MALI

961 Amsterdam Avenue N.E., Atlanta. 404-874-1411, www.malirestaurant.com. $$-$$$

The venerable Mali recently expanded into the storefront next door.

Actually, “next up” would be more accurate, given the steep slope of this Thai and sushi joint’s Amsterdam Avenue address. Getting to the new addition from the entrance requires an ascent through a cascade of dining rooms.

When you arrive at peak altitude, you’re dazzled by a glossy bar, a lime-green paint job and anemone-like chandeliers.

If you’re on your first visit to Mali, the choicest perch seems obvious, right? You want the penthouse view.

But the thing is, very few people are on their first visit to Mali. Morningsiders and Emory folk have been flocking here pretty much since pad Thai and California rolls first arrived on the Atlanta scene.

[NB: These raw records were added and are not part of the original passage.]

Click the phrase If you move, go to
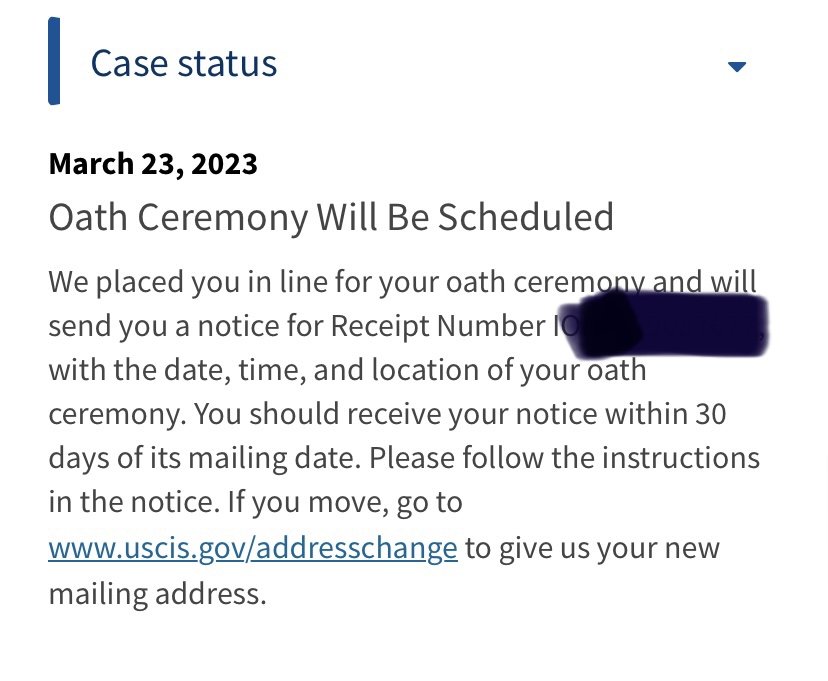 345,502
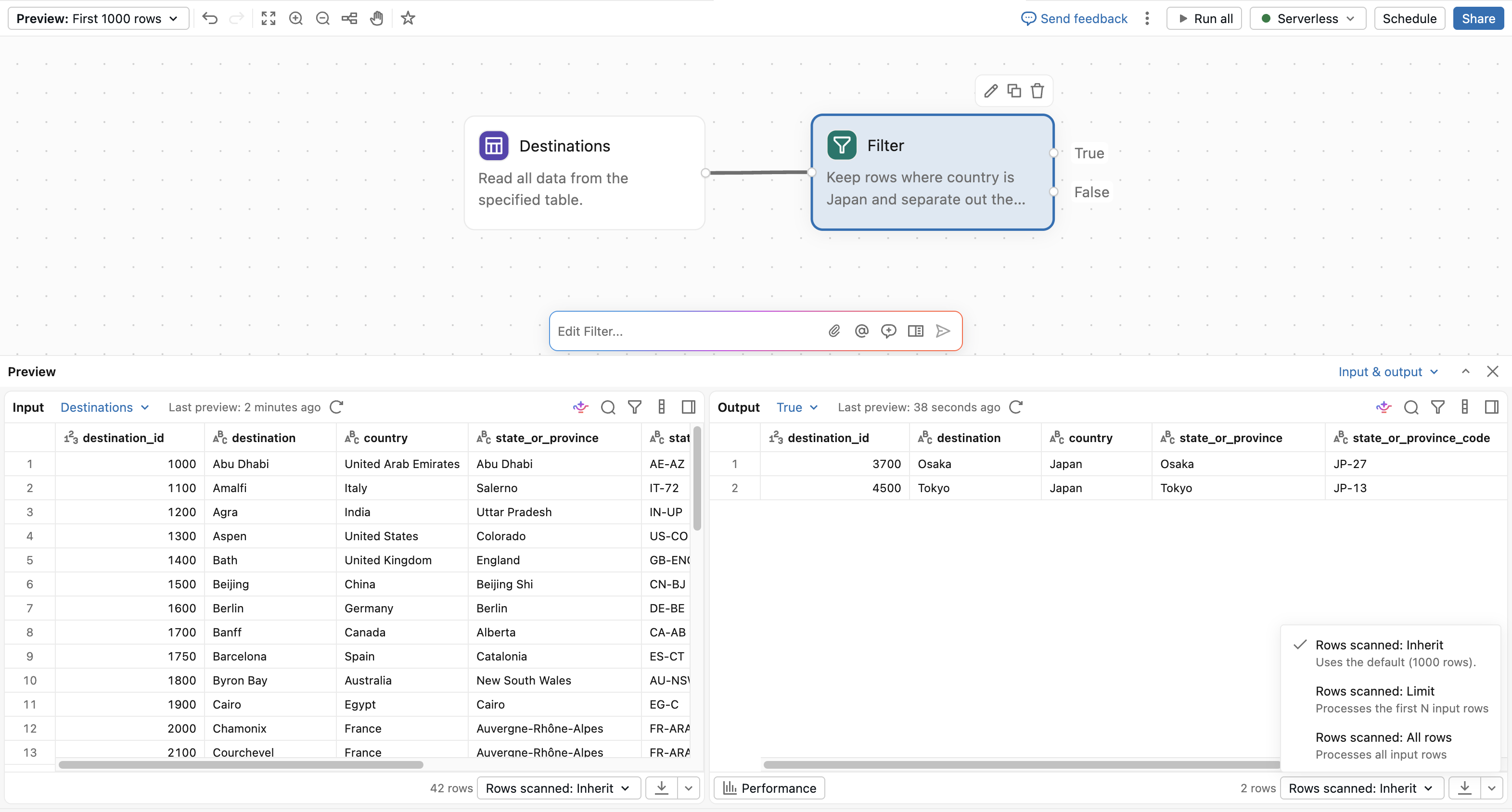Click into the Edit Filter text box
Viewport: 1512px width, 812px height.
(x=687, y=331)

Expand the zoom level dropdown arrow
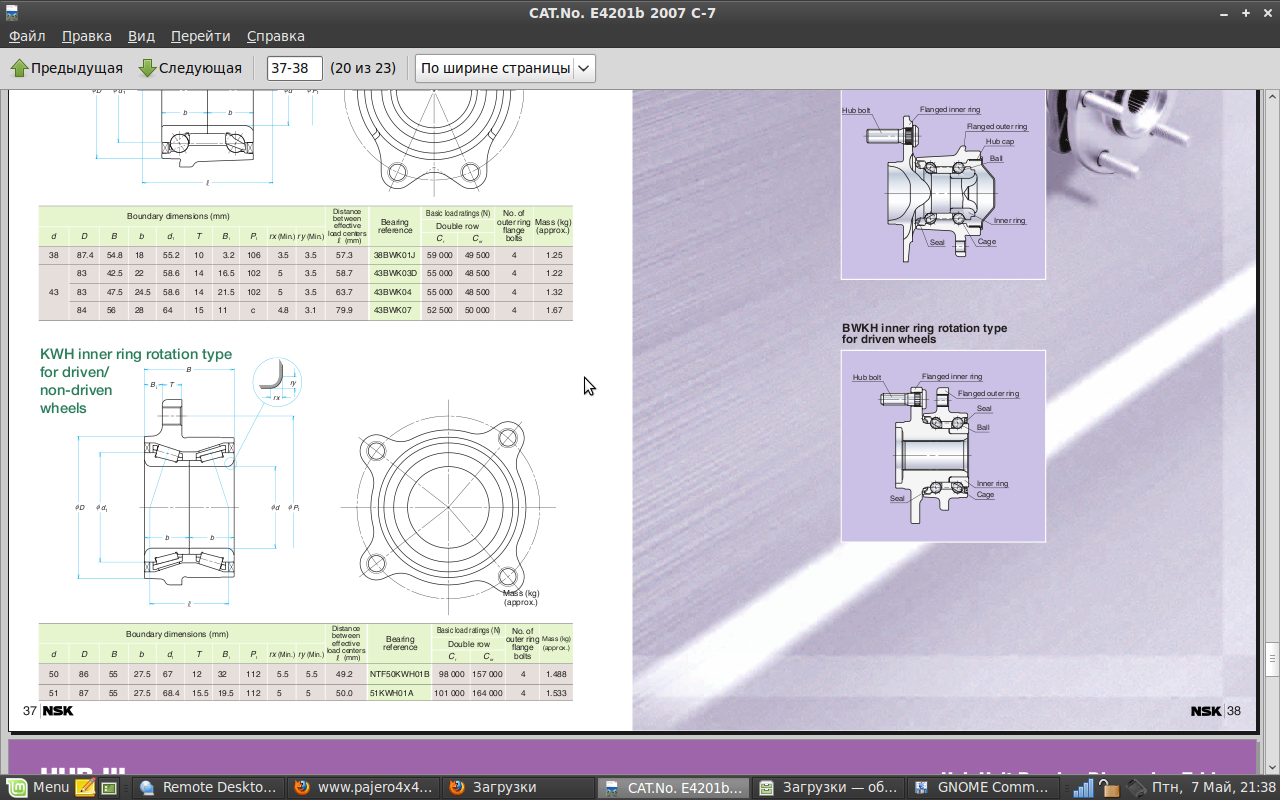[584, 68]
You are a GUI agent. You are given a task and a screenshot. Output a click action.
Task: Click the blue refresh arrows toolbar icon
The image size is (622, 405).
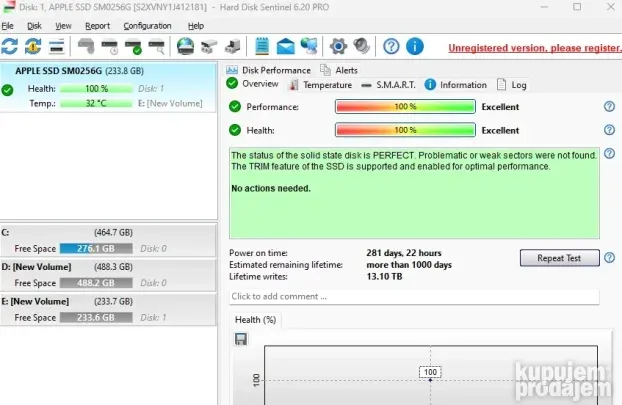[x=10, y=46]
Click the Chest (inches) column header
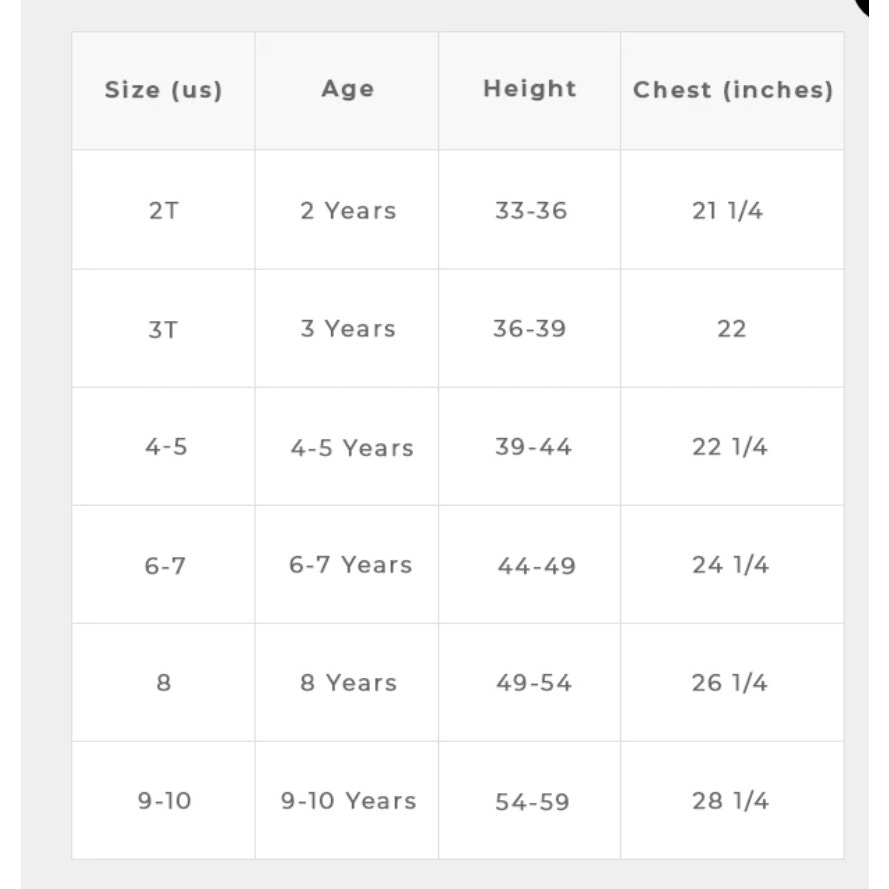The width and height of the screenshot is (889, 889). (733, 90)
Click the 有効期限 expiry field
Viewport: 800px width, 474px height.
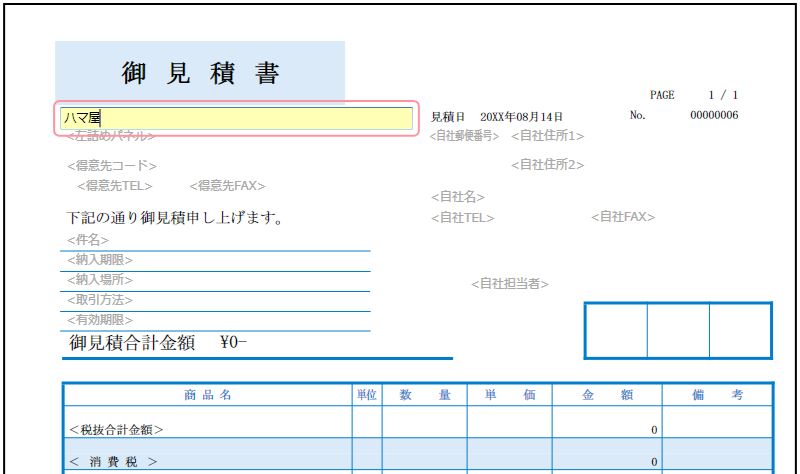pyautogui.click(x=100, y=320)
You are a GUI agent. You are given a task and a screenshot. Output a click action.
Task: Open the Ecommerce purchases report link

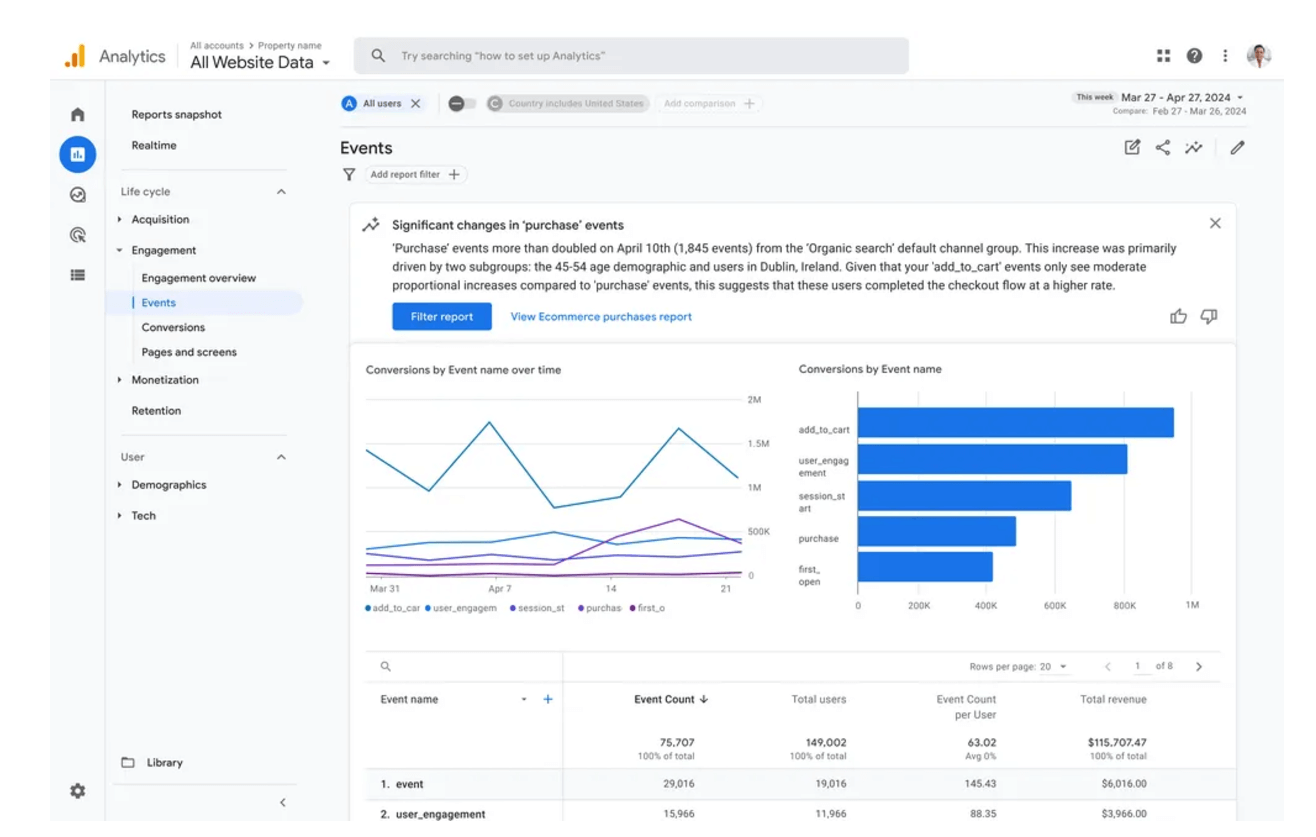pos(600,316)
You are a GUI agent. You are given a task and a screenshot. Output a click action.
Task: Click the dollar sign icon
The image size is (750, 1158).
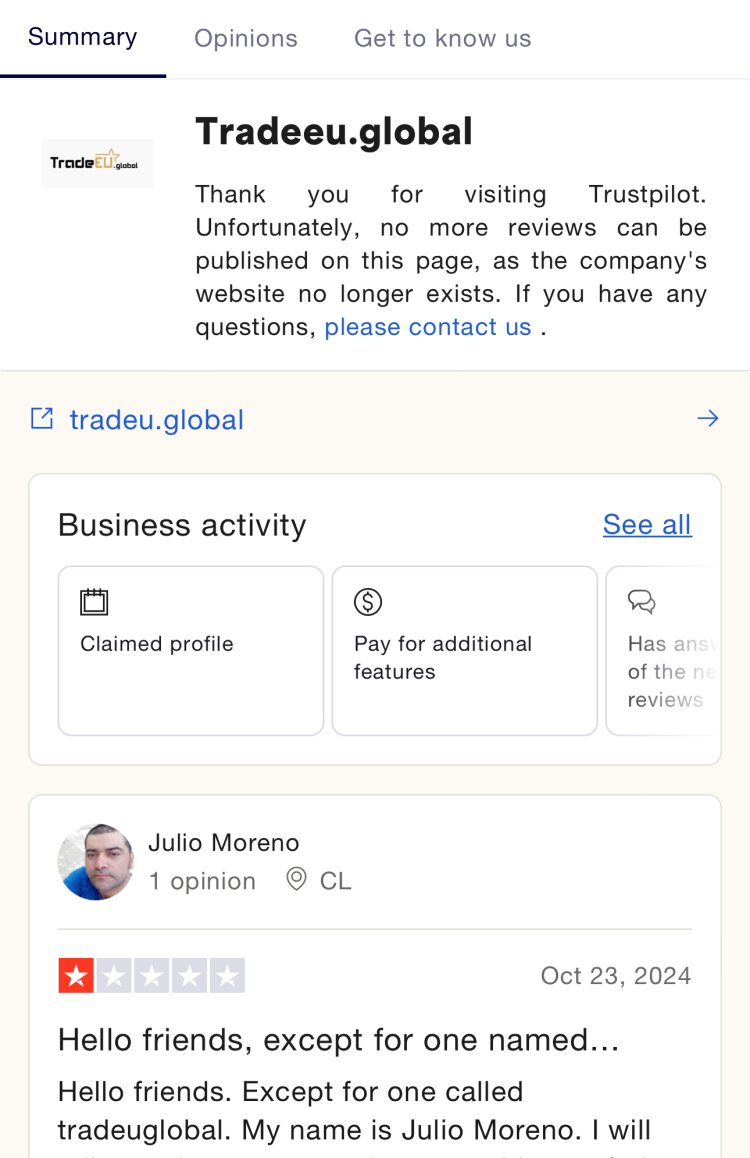click(x=368, y=602)
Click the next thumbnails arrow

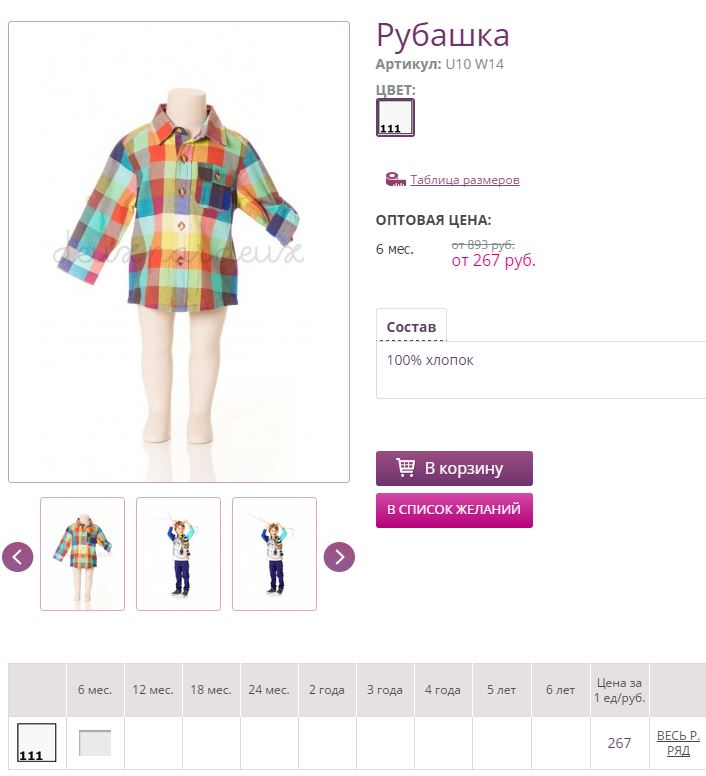(x=339, y=557)
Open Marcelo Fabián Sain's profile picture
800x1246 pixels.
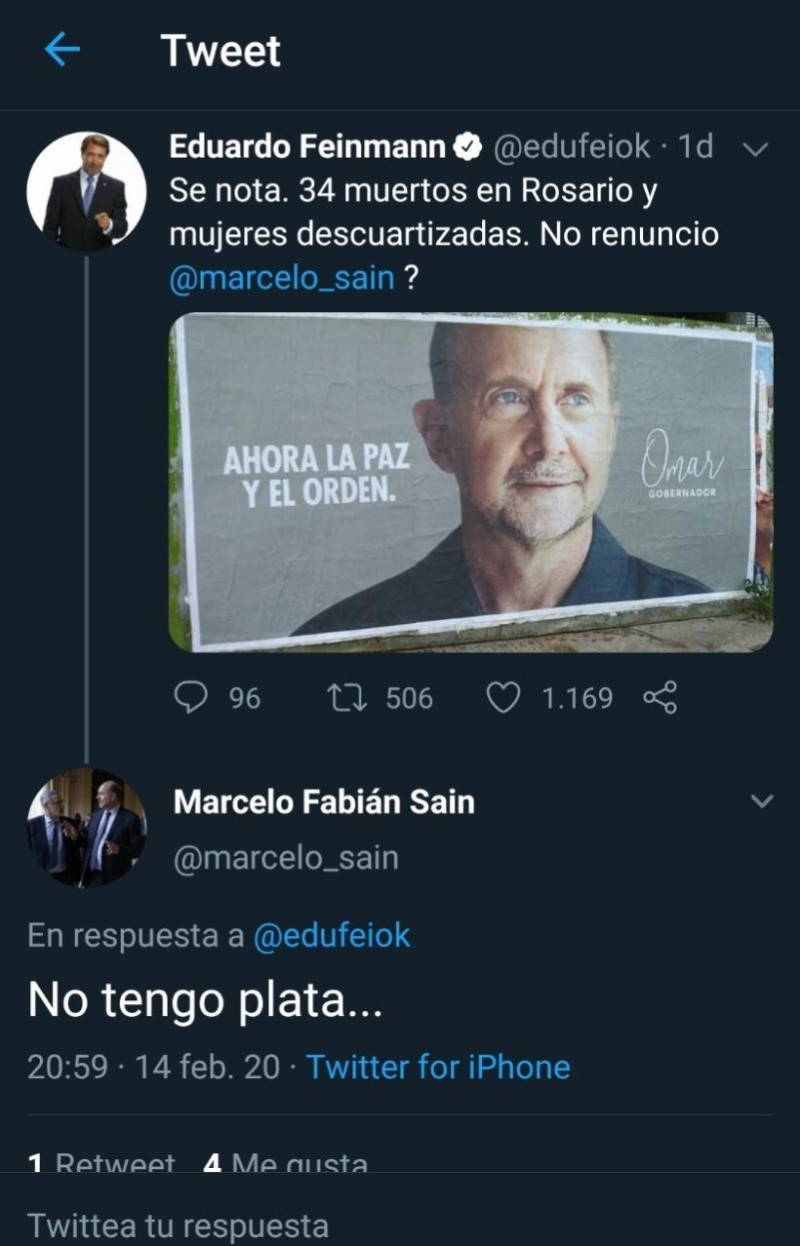click(86, 827)
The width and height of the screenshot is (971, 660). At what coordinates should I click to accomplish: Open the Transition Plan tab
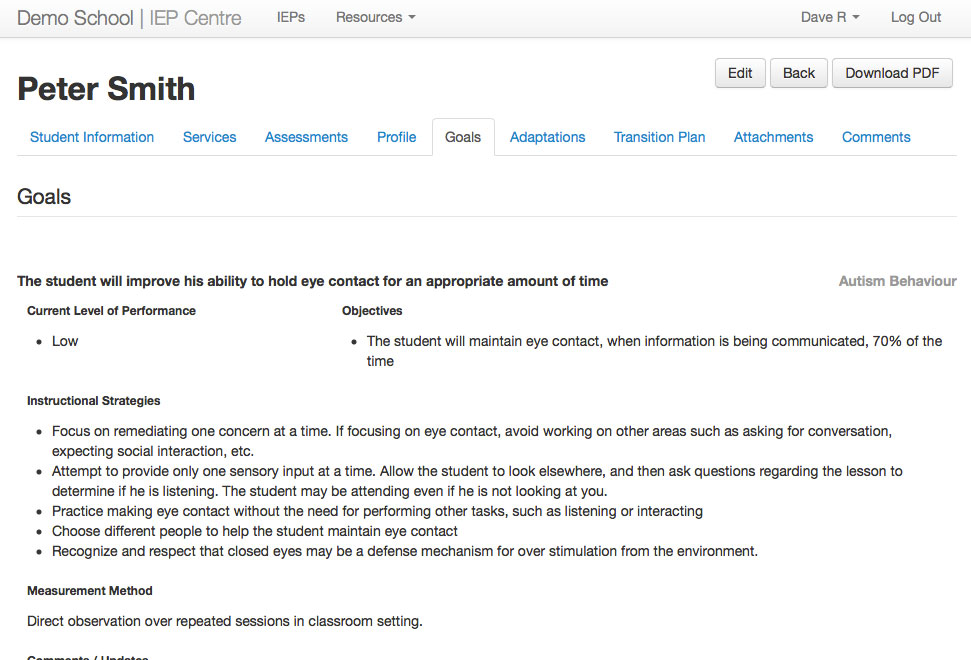[659, 137]
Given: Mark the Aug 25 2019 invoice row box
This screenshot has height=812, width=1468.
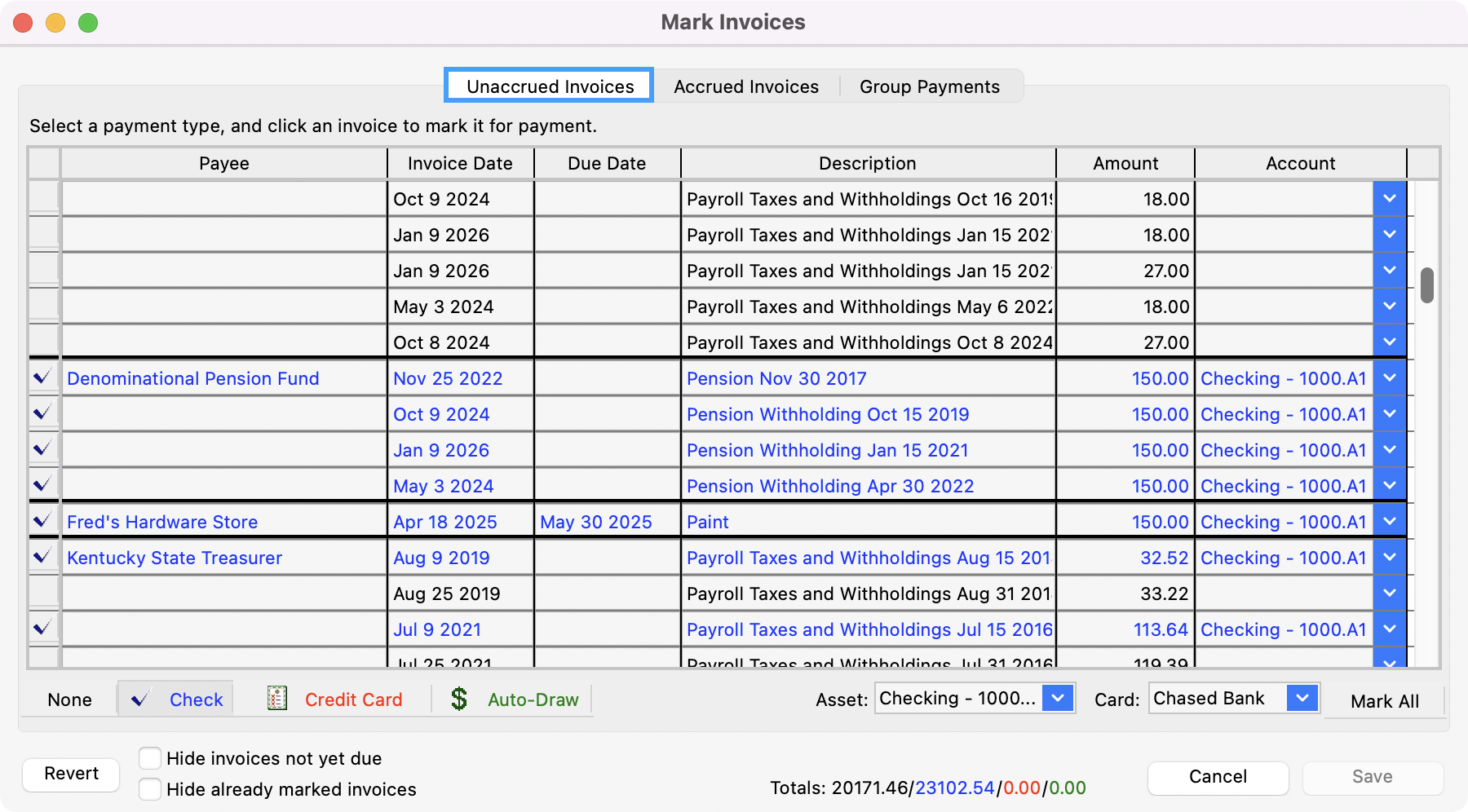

The older, darker dining space in the belly of the building may be less tropically glamorous than the new digs, but it’s also where the regulars’ memories live. And they know that ambiance doesn’t matter much when the food is so perfectly pleasing. (Despite my praise, the restaurant refused our request to photograph some of their more delicious dishes. That’s why the photos you see feature Mali-as-takeout.)

The first sign that Mali is a far cry from Thai chop suey comes from those standard items — the sushi roll and the pad Thai. We got the hamachi-tuna Virginia roll rather than the good ol’ California, because: crab stick. It does the job — plump, pleasantly sea-scented and studded with fun, flame-colored tobiko.

The pad Thai is more remarkable. So often just a cloying clump of rice gum, Mali’s version is very beige, but delicious — nutty, not overly sweet, and so expertly tossed that every al dente noodle seems to be sauced.

Another standard that sings is the red curry. It’s silky and rich and leaves behind a pleasant burn. It’s so intoxicating, we barely minded the fact that the dish’s grilled duck was more fatty than it needed to be, or that its accouterments included canned (or perhaps frozen) peaches and pineapple. We just dodged all that and happily ladled the sauce into our rice bowls.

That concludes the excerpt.